**PROMPT**: Copy the data precisely, keeping every character.

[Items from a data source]
▶
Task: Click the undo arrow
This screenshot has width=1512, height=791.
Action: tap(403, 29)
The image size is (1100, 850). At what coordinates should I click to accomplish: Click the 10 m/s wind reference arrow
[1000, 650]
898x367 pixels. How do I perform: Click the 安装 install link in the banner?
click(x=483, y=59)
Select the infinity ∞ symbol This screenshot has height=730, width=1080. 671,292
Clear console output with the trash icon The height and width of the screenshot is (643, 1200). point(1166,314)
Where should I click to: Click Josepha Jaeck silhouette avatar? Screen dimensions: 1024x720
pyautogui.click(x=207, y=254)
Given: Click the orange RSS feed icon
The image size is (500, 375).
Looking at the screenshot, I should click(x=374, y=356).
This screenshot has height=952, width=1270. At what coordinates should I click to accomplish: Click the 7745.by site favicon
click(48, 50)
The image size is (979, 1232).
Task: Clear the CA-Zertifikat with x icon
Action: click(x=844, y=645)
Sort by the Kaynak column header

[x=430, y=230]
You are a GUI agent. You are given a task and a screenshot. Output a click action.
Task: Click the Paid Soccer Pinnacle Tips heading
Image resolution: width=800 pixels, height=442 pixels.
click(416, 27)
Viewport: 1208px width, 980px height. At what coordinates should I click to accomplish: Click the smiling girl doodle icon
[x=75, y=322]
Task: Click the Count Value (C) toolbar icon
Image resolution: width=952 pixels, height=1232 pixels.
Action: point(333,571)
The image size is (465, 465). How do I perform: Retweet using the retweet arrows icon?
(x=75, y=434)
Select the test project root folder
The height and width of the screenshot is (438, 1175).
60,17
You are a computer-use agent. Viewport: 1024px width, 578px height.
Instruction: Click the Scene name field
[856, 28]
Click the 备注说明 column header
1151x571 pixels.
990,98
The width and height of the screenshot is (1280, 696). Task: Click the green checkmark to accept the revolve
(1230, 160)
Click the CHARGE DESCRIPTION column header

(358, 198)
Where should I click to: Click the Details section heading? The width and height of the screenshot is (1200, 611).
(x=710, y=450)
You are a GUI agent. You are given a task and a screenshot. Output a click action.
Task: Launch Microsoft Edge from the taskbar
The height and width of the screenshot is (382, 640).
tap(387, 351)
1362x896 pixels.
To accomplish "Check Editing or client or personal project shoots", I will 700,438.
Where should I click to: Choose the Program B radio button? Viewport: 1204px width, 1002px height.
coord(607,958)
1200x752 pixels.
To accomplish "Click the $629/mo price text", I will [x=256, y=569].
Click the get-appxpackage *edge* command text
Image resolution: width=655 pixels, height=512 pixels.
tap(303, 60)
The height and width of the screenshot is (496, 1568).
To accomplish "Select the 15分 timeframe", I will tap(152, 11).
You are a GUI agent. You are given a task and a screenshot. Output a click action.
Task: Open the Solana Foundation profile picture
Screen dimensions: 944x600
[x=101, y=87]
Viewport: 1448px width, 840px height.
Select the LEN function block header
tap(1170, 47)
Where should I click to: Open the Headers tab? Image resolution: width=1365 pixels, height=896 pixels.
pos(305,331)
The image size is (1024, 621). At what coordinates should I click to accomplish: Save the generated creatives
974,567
◀
**SOLUTION**:
Task: Click the undo arrow
This screenshot has width=1512, height=791.
Action: tap(403, 29)
The image size is (1100, 850). At what coordinates should I click to accomplish: Click the 10 m/s wind reference arrow
[1000, 650]
898x367 pixels. How do I perform: Click the 安装 install link in the banner?
click(x=483, y=59)
Select the infinity ∞ symbol This screenshot has height=730, width=1080. 671,292
Clear console output with the trash icon The height and width of the screenshot is (643, 1200). point(1166,314)
Where should I click to: Click Josepha Jaeck silhouette avatar? Screen dimensions: 1024x720
pyautogui.click(x=207, y=254)
Given: Click the orange RSS feed icon
The image size is (500, 375).
Looking at the screenshot, I should click(x=374, y=356).
This screenshot has height=952, width=1270. At what coordinates should I click to accomplish: Click the 7745.by site favicon
click(48, 50)
The image size is (979, 1232).
Task: Clear the CA-Zertifikat with x icon
Action: click(x=844, y=645)
Sort by the Kaynak column header

[x=430, y=230]
You are a GUI agent. You are given a task and a screenshot. Output a click action.
Task: Click the Paid Soccer Pinnacle Tips heading
Image resolution: width=800 pixels, height=442 pixels.
click(416, 27)
Viewport: 1208px width, 980px height. At what coordinates should I click to accomplish: Click the smiling girl doodle icon
[x=75, y=322]
Task: Click the Count Value (C) toolbar icon
Image resolution: width=952 pixels, height=1232 pixels.
Action: point(333,571)
The image size is (465, 465). How do I perform: Retweet using the retweet arrows icon?
(x=75, y=434)
Select the test project root folder
The height and width of the screenshot is (438, 1175).
60,17
You are a computer-use agent. Viewport: 1024px width, 578px height.
Instruction: Click the Scene name field
[856, 28]
Click the 备注说明 column header
1151x571 pixels.
990,98
The width and height of the screenshot is (1280, 696). Task: Click the green checkmark to accept the revolve
(1230, 160)
Click the CHARGE DESCRIPTION column header

(358, 198)
Where should I click to: Click the Details section heading? The width and height of the screenshot is (1200, 611).
(x=710, y=450)
You are a GUI agent. You are given a task and a screenshot. Output a click action.
Task: Launch Microsoft Edge from the taskbar
The height and width of the screenshot is (382, 640).
tap(387, 351)
1362x896 pixels.
To accomplish "Check Editing or client or personal project shoots", I will 700,438.
Where should I click to: Choose the Program B radio button? Viewport: 1204px width, 1002px height.
coord(607,958)
1200x752 pixels.
To accomplish "Click the $629/mo price text", I will [x=256, y=569].
Click the get-appxpackage *edge* command text
Image resolution: width=655 pixels, height=512 pixels.
tap(303, 60)
The height and width of the screenshot is (496, 1568).
To accomplish "Select the 15分 timeframe", I will tap(152, 11).
You are a GUI agent. You are given a task and a screenshot. Output a click action.
Task: Open the Solana Foundation profile picture
Screen dimensions: 944x600
[x=101, y=87]
Viewport: 1448px width, 840px height.
Select the LEN function block header
tap(1170, 47)
Where should I click to: Open the Headers tab? Image resolution: width=1365 pixels, height=896 pixels.
pos(305,331)
The image size is (1024, 621). At what coordinates should I click to accomplish: Save the generated creatives
974,567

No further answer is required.